In UN Secretary-General Guterres’ report on the anniversary of the Accord, he noted that although violence decreased overall, there were still many violations of the agreement. Igor Acko, a CAR analyst with the United States Institute of Peace in Bangui, said “the ceasefire was delightfully violated every day by armed groups since the beginning and with COVID, this trend is continuing.” The lack of good faith from several armed groups and follow-through from the government caused the January 2020 deadline for disarmament to be missed. Although the number of deaths from conflict have decreased by 25% from March-August 2019 compared to the same period in 2020, there have been multiple major incidents, such as attacks on National Election Authority (ANE) agents working to register voters ahead of the presidential election in December.

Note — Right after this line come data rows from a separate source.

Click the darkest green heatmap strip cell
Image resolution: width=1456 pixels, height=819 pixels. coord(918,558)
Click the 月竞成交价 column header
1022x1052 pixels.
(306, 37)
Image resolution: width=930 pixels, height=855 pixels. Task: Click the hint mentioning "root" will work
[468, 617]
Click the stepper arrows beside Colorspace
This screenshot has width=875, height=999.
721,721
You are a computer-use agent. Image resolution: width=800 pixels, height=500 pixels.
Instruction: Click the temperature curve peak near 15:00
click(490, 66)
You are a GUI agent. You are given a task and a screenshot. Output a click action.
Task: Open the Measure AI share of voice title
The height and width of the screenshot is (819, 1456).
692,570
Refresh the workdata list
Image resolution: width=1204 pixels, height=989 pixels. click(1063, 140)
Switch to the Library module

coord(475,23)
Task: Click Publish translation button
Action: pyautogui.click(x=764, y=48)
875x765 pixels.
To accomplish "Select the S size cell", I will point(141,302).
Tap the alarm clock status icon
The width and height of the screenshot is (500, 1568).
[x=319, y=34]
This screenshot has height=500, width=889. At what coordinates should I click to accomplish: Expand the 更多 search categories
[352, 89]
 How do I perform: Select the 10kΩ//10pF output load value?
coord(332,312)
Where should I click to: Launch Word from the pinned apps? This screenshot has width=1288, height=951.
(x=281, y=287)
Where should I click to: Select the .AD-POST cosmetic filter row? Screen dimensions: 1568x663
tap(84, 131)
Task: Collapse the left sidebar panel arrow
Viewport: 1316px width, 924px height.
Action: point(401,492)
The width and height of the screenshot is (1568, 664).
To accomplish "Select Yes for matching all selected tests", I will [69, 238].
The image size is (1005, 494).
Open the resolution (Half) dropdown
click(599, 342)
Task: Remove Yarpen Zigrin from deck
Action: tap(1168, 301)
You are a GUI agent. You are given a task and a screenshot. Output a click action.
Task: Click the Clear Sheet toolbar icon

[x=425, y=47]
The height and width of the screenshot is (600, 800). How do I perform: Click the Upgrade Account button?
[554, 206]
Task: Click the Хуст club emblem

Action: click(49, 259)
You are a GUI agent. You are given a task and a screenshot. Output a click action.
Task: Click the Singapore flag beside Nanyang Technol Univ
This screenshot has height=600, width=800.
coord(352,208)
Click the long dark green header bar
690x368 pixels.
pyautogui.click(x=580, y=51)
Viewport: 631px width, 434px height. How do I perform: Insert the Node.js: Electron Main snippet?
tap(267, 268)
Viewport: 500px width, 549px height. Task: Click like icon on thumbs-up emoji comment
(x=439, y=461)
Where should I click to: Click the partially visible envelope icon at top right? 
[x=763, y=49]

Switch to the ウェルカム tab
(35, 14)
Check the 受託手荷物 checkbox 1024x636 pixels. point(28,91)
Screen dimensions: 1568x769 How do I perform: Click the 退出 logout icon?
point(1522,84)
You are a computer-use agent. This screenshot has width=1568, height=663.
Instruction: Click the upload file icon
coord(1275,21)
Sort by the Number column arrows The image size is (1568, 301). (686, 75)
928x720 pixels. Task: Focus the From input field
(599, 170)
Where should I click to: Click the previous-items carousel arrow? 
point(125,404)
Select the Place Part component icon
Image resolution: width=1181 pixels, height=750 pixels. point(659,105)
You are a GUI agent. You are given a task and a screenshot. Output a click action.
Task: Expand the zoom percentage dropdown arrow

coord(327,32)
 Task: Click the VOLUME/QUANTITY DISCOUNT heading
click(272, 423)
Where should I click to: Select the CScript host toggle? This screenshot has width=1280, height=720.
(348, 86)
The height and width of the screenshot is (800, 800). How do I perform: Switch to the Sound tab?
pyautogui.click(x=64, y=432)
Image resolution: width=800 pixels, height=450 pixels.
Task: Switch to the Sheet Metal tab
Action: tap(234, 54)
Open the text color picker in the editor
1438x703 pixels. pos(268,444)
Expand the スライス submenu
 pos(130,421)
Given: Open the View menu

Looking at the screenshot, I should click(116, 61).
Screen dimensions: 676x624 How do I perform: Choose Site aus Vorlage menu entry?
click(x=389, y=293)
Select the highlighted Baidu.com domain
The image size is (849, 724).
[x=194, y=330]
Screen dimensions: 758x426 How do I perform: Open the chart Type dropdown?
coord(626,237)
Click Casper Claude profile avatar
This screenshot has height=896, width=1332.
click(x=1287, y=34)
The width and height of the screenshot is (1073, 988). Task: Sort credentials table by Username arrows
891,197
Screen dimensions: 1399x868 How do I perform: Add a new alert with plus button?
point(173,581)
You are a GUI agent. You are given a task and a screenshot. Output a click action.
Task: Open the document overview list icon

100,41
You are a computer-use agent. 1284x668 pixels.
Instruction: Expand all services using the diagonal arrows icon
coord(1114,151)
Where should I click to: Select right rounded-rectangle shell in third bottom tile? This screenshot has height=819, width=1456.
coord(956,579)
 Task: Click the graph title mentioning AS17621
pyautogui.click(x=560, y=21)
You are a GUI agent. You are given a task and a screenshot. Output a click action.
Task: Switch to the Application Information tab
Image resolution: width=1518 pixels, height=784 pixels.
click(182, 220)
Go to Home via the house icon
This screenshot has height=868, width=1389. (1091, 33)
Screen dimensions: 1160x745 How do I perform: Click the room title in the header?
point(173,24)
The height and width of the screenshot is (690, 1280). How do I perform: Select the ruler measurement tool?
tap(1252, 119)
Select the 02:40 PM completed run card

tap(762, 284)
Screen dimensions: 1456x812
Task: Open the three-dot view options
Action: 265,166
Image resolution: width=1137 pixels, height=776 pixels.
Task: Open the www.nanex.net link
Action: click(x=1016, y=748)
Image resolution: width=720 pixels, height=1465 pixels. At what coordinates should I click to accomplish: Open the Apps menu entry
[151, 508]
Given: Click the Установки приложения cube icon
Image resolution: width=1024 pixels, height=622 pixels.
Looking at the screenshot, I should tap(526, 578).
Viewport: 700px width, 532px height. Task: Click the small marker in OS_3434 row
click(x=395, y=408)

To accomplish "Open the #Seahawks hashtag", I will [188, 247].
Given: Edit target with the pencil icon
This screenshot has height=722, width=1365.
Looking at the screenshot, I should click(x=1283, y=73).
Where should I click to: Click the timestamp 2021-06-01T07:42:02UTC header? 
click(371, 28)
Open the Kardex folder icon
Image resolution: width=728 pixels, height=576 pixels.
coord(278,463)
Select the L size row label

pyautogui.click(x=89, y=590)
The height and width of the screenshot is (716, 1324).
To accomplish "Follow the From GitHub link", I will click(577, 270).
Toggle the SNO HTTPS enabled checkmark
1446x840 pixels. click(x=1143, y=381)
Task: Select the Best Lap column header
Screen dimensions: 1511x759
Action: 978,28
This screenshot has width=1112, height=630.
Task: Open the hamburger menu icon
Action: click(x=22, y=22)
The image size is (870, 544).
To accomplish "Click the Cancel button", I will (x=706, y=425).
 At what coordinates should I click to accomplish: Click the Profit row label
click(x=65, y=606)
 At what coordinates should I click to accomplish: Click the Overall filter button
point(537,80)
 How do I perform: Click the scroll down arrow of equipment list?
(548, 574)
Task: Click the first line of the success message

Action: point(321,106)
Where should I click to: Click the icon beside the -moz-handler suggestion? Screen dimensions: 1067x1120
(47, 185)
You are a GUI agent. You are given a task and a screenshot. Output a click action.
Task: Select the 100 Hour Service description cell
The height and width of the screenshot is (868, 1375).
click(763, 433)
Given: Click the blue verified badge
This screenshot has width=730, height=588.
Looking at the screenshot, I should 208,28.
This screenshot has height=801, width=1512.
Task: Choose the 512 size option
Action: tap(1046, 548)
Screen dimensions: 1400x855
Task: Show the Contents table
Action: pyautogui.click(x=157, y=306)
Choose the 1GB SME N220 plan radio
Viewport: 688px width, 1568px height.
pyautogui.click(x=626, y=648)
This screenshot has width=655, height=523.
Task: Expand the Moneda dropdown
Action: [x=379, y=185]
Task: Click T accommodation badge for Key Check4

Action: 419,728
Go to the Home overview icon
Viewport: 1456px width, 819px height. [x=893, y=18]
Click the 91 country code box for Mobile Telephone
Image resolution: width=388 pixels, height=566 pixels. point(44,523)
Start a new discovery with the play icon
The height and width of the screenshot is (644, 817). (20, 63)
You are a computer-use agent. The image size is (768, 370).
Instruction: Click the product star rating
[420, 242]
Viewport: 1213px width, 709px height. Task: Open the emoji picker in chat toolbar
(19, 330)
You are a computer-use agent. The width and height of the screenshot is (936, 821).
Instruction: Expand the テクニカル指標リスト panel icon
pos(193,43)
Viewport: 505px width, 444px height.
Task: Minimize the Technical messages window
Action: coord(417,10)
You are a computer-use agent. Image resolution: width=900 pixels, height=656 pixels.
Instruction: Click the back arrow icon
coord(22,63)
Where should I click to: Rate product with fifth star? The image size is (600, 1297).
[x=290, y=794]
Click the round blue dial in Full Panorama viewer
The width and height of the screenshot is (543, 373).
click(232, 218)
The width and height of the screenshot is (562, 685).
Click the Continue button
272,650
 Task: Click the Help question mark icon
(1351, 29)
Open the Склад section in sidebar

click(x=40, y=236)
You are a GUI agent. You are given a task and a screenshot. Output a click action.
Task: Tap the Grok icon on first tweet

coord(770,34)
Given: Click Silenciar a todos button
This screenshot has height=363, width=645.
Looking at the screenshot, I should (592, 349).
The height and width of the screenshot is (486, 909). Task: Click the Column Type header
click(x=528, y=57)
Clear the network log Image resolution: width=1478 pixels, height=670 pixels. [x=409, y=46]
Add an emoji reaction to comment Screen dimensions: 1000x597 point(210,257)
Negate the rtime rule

In 2020, the priorities of the CAR government were to move forward with the Political Accord for Peace and Reconciliation and prepare for the upcoming elections, however, COVID-19 has complicated these processes. The pandemic has “exacerbated the humanitarian crisis.” Although there have been less than 5,000 cases and a relatively small number of deaths, the economic shutdowns to mitigate the virus are heavy burdens on an already fragile society. Prices for imported food increased by 31% and urban transportation costs increased by 67%. These price changes are especially impactful on refugees and internally displaced persons (IDPs), who make up 25% of the population. Humanitarian aid is a necessary part of creating access to food and healthcare for vulnerable populations in CAR, however, Acko stated that, due to travel restrictions, “doctors and expatriate NGO workers were not able to come to help,” leaving many IDPs and food insecure people without support.
Despite these challenges, many NGOs are attempting to create solutions to the economic impact of COVID-19. For instance, the Youth Education Pack (YEP), funded by Education Cannot Wait and led by the Norwegian Refugees Council, offers vocational training to students in the face of school closures. Similarly, in the face of limited face masks, the World Bank’s Londo Project in CAR produced over two million masks to help people comply with the government’s mask mandate.
Today, the upcoming elections remain the priority in moving forward peacefully towards a fairer and more inclusive democracy in CAR. Secretary Guterres called this a “decisive [period] for the country” and called on all stakeholders to ensure a free and safe election. Earlier during the pandemic, the ruling party attempted to extend the presidential term, arguing the pandemic would prevent a fair election. In June, the constitutional court decided on the case, rejecting the delay and ensuring the election will be held this year. Still, there have been disruptions in voter registration due to the pandemic. As the pandemic and violence continues, it will be crucial for election authorities to ensure the public in CAR are able to fairly participate in the upcoming presidential election.